Supply side economics remains controversial and poorly understood both by its critics who think it is just  ‘trickle down’ economics: a thinly veiled rationalization to improve the lives of the wealthy at the expense of the poor, and by many of its proponents who think that cuts in tax rates will always increase tax revenues.

Both are wrong.  I wrote Understanding Supply Side Economics for American Thinker (6/24/11), to address those who cannot look beyond the ‘trickle down’ description.

An excerpt:

Secondly it shows that there are usually two different rates that will generate the same revenues.  Assume the graph shows that a 30% tax rate and a 70% tax rate will generate the same revenue.  There are some who would prefer the 70% rate because it would make the wealthier pay a bigger share of the bill.  Why would we care whether the rate is 30% or 70% if it generates the same dollar revenue?

The answer is that the 30% rate will support a larger growing economy, more innovation and startups, and lower unemployment.  If we can choose from two rates why not choose the rate that is much more likely to generate a robust growing economy?  It is not a matter of wealthier people generating more wealth that trickles down. It is a matter of stimulating a wider distribution of wealth generating activity.

The first objective is to find the rates that generate the most revenue, but possibly even more important is to find the tax rate that supports the most robust and growing economy.

We must also distinguish between statutory rates and effective rates.  The statutory rate is the scheduled bracket rate but the effective rate is the rate paid after deductions.  Effective rates have fallen much less sharply than statutory rates.

Deductions give the government an opportunity to direct tax cuts to their preference.  Tax deductions for mortgage interest, for example, became one of many factors that contributed  to the glut in housing supply we now face.  The real power of politics is often exercised in the granting of tax deductions.

Equally important to the distinctions between statutory and effective rates is the understanding of marginal tax rates.  What affects economic activity and growth is not the total or average tax rate but the tax burden on the next  (marginal) dollar of income.  In the 1970’s inflation pushed people into higher tax brackets.  The combination of a higher rate with less purchasing power was exceptionally devastating to economic growth.  This is another reason why the control of inflation was as critical to Reagan’s  success as the reduction in friction costs.

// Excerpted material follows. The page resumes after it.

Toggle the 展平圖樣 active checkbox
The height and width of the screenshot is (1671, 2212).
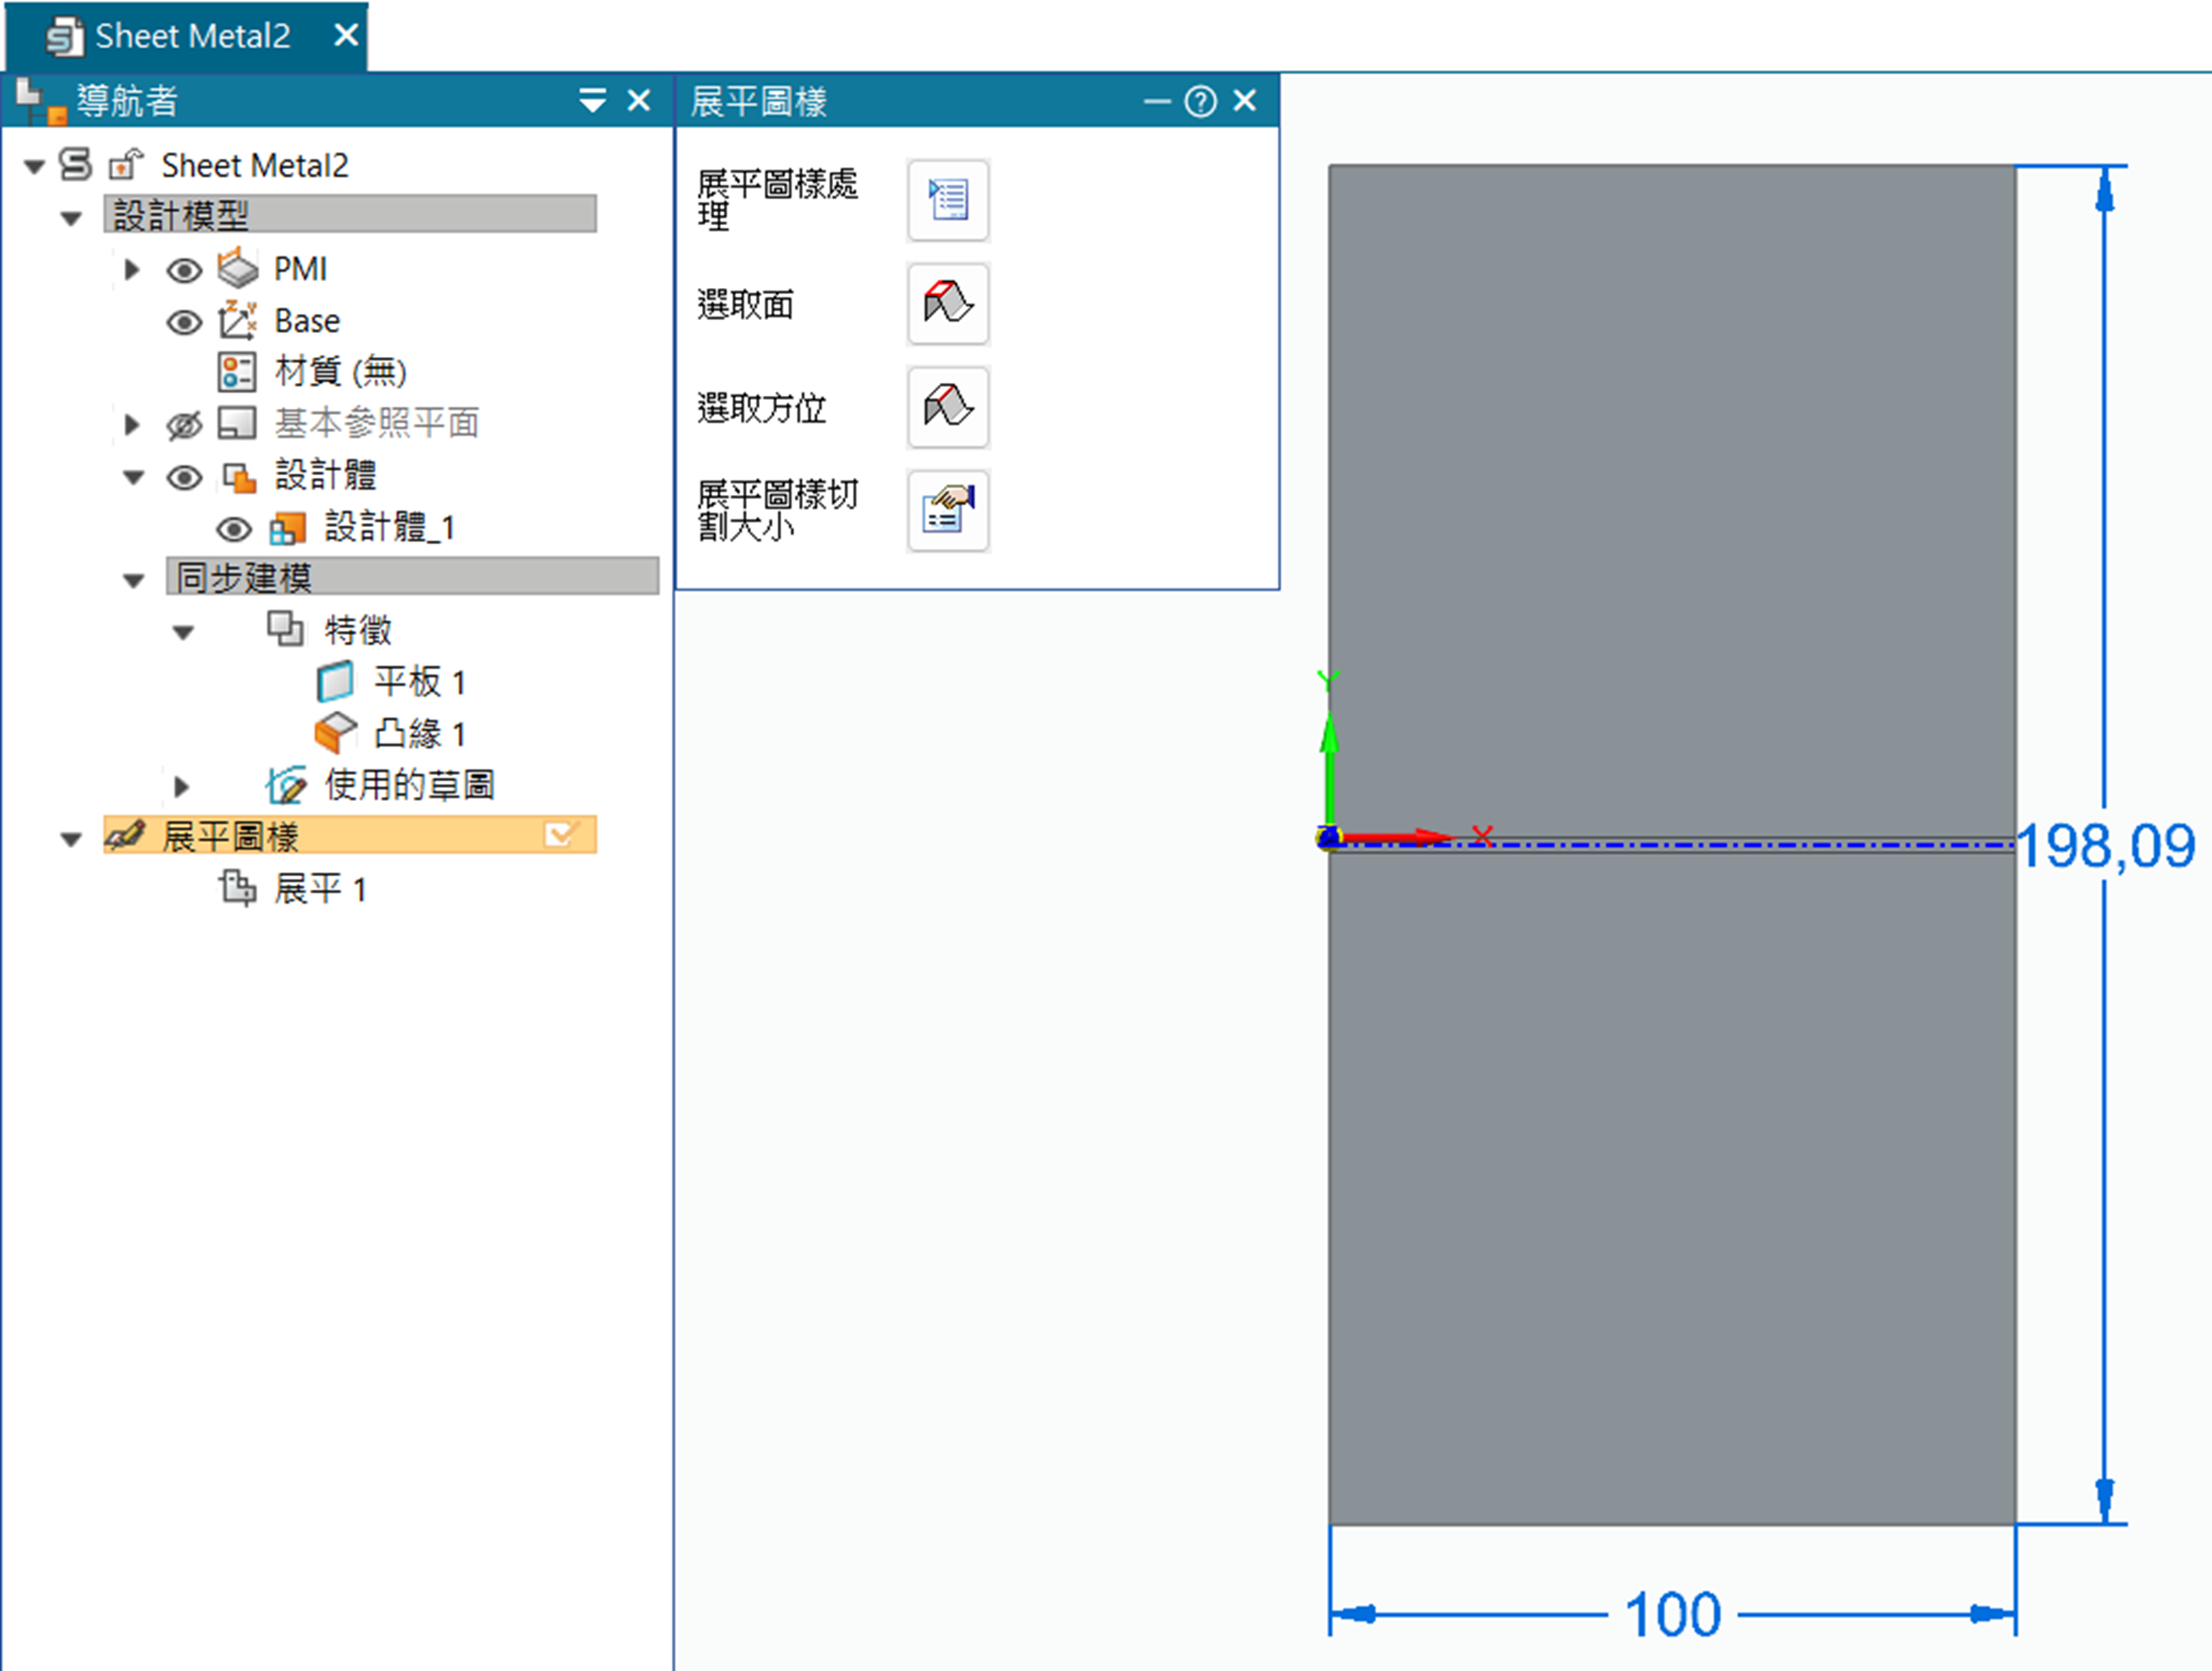(561, 835)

The term ‘supply side’ is less descriptive of the theory itself than the fact that it was offered as an alternative and a critique of Keynesian economics which was focused on demand stimulation.

While supply side theory is most commonly associated with Arthur Laffer and the Laffer curve, the theory was not of his origin.  He was noted for the simple bell curve he drew on a napkin for Donald Rumsfeld and Deck Cheney in the 1970’s.  The principle author was Robert Mundell, who won the Nobel Prize in economics.  In his acceptance speech, A Reconsideration of the Twentieth Century Mundell applied the theory throughout recent history.

In 1924 Calvin Coolidge gave a speech that showed his understanding of Mundell’s principle long before the name ‘supply side’ was ever applied to it.

The Laffer Curve applies to taxes but it is really a consideration of all friction costs. Government mandates and regulations that also burden production must be considered.  Milton Friedman noted the Permanent Income Theory which basically noted that one time stimulants do little because consumers and investors will only respond to how their continuous and permanent income is impacted.  I contend that our tax laws have been so inconsistent and erratic that whatever impact they may have in theory are negated by a simple lack of trust.

Theories are explained in a vacuum, but in application there are other factors that must be considered.  Because of this,  tax cuts alone will have limited impact if they are accompanied by growth in other friction costs.  There are other factors such as overall debt, foreign competition, and the existing economic environment that will either facilitate or obstruct the impact of economic policy.

But the best statement on supply side may have come from one of the comments on my article posted by a reader at American Thinker:

The left loves to obfuscate the language.  Let us un-obfuscate it:  “supply-side economics” is simply “economics”.  It is the way the world works.  It’s known, it’s proven and it’s real. Anything else, whether it is called “Keynesian economics” or “stimulus” or “priming the pump” or whatever specious buzzword the “intellectuals” call it today, is just smoke and mirrors.  Stimulus has never worked — unless the goal is to destroy an economy and enrich and empower a small cabal of tyrants.